--- Working data ---

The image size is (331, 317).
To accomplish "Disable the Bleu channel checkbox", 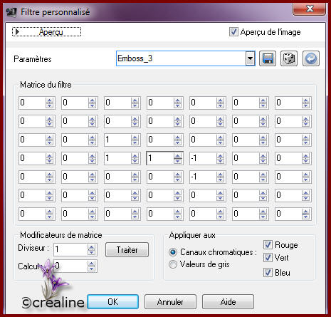I will 268,272.
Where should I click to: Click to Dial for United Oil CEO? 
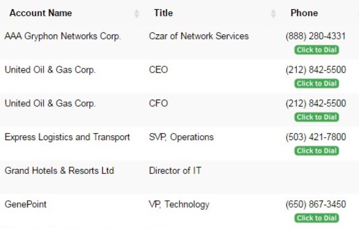317,84
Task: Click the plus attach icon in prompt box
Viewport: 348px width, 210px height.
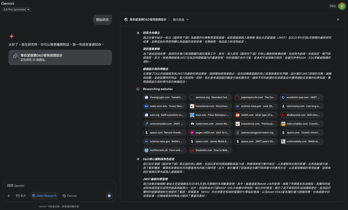Action: coord(9,196)
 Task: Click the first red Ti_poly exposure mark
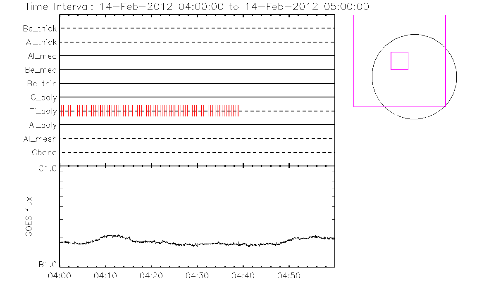(62, 111)
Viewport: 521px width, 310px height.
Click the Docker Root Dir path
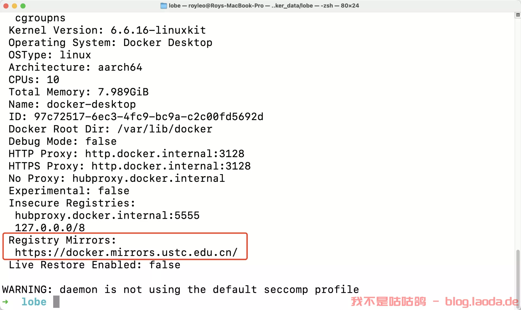165,129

---

▶ **Task instructions**
Set out, exactly as given, the line that contains "Task: Click the first" along with each line after it through the end of the records above; omit the pictures.

▶ **Answer for this exercise**
 Task: Click the first red Ti_poly exposure mark
(62, 111)
Viewport: 521px width, 310px height.
Click the Docker Root Dir path
165,129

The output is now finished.